Click image to play the video.

Click image to play the video.

Listed below are the 15 questions I asked Colleen during a one-hour interview along with my brief interpretation of her responses (versus verbatim answers).  To see the interview in it’s entirety please watch the videos.

1.  Can you name a person who has had a tremendous impact on you as a leader? Maybe some one who has been a mentor to you? Why and how did this person impact your life?

Her family and parents’ operating principle was one of honesty and respect.  Surround yourself with smart people, and know that titles and things don’t make you better than others.  She was surprised to see work environments early in her career that stifled innovation.  She also came to realize that the environment (i.e., culture, structure, systems, processes, incentives, etc.) is what motivates people – not leaders alone.  Mistakes have to be valued, and risks acceptable to create a learning environment.  Her motto:  Learn faster – execute better.

2.  What are the most important decisions you make as a leader of your organization?

Self-awareness is key.  She created a succession plan four years ago.  Too many organizations don’t have enough bench strength.  Risk is inherent with any decision, and it has to be calculated.  At the same time, decisiveness is critical, and it needs to be based on the core values of the organization. 

3.  As an organization gets larger there can be a tendency for the “institution” to dampen the “inspiration.” How do you keep this from happening?

The organization has to have a foundation built on core values that are expressed through actions – not just words.  Decisions speak the values louder than mere words on paper.

4.  Where do the great ideas come from in your organization?

Great ideas come from the front lines and those directly supporting them – not the executives.  It has to be collaborative environment for creativity to flourish.

5.  Which is most important to your organization—mission, core values or vision?

Servant leadership is the value upon which the foundation rests.  The structure was built with the end client in mind.  It’s akin to an orchestra’s ability to perform without a conductor, but performing best when the conductor brings out the very best.

6.  How do you or other leaders in your organization communicate the “core values”?

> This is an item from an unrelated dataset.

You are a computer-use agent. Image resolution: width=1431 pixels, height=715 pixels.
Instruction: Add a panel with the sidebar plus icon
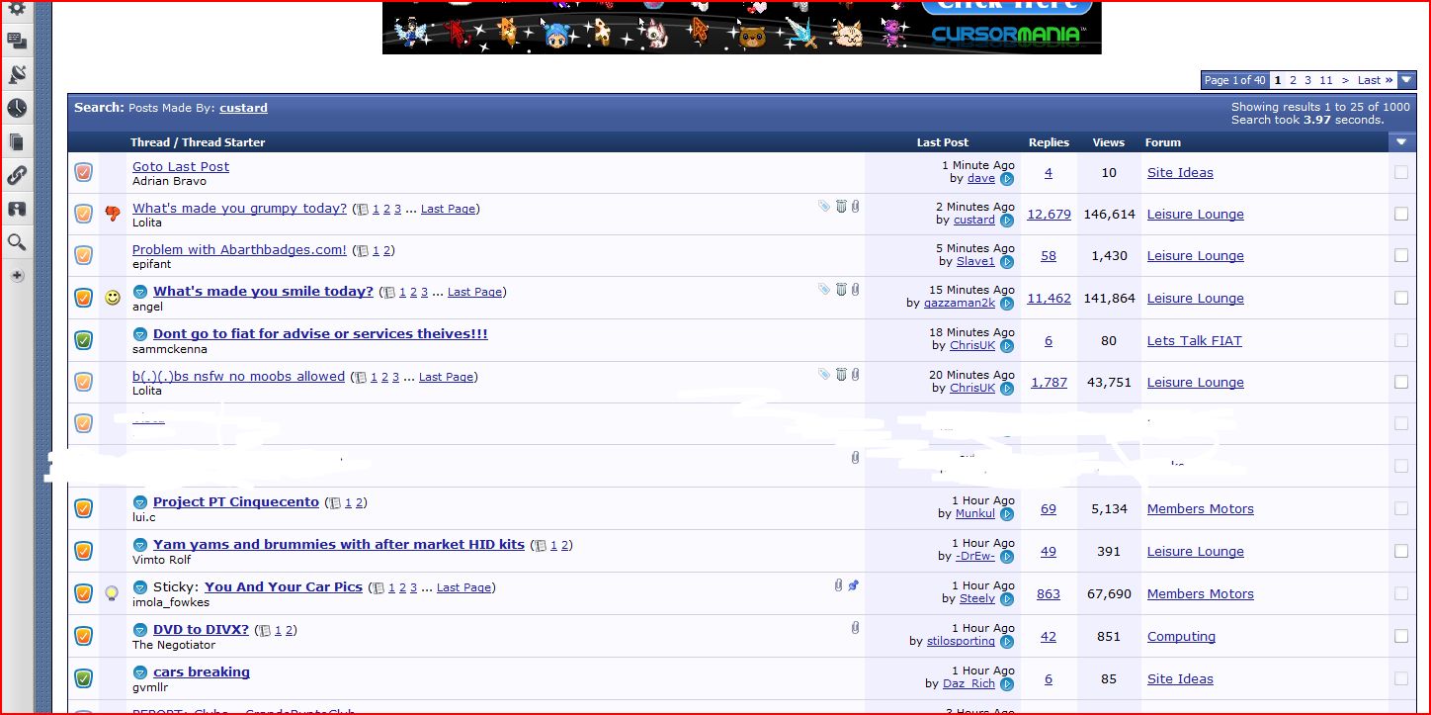coord(17,276)
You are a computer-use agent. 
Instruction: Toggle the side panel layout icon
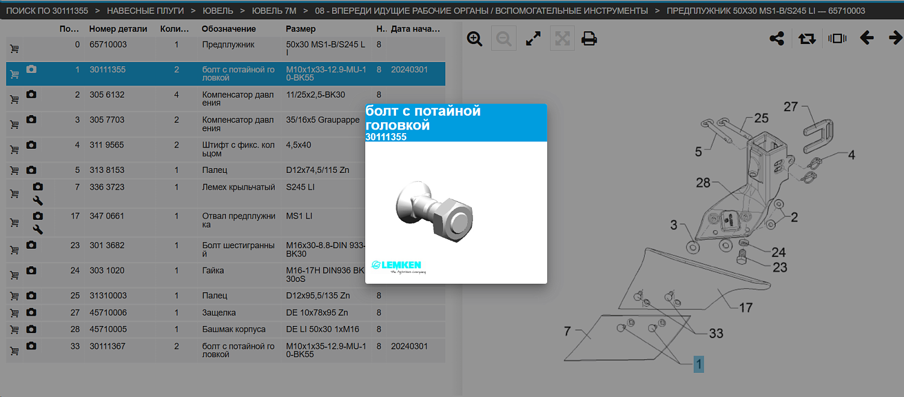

It starts with the measurements for each area of the business.  It’s expressed in the way people are hired, trained, evaluated, promoted and fired.  Too often insecurities get in the way.  Leaders must use their power and influence to serve others.

7.  Do you set aside specific times to cast vision to your employees and other leaders?

There is a personal responsibility to check in with people to understand if conflict is being avoided, and to understand how time and energy are being invested.

8.  How do you ensure your organization and its activities are aligned with your “core values”?

It’s a shared responsibility.  A leaders needs to be curious, and passionate, and a strong work ethic can be developed in others by truly understanding them.

9.  What is one characteristic that you believe every leader should possess?

Humility – because it grounds you and controls ego.  Being vulnerable makes one authentic, and it ties in with being genuine.  “Embrace all you are, and all you are not.”

10.  What is the biggest challenge facing leaders today?

Personal connections.  You can’t overly rely on technical forms of communication to develop relationships.

11.  What is one mistake you witness leaders making more frequently than others?

Making assumptions without the necessary curiosity to dig deeper into the situation, data, options, and choices for decisions.

12.  What is the one behavior or trait that you have seen derail more leaders’ careers?

Doing too much with a lack of clarity or strategic discipline to stay focused.

13.  Can you explain the impact, if any, that social networking has made on your organization or you personally?

You have to work hard at not being addicted to the technology, and an annual retreat for silence and solitude is critical to learn to be truly present.

14.  What advice would you give someone going into a leadership position for the first time?

Know yourself, and know what you stand for…  Do your internal work to know your purpose.  Areas of growth are strengths you mismanaged.  The How matters.  You can’t just focus on the What.

15.  What are you doing to ensure you continue to grow and develop as a leader?

Be reflective to best support the new leaders.  Continue to read and stay curious.  Grow spiritually to be aware and enlightened.  Have a positive impact.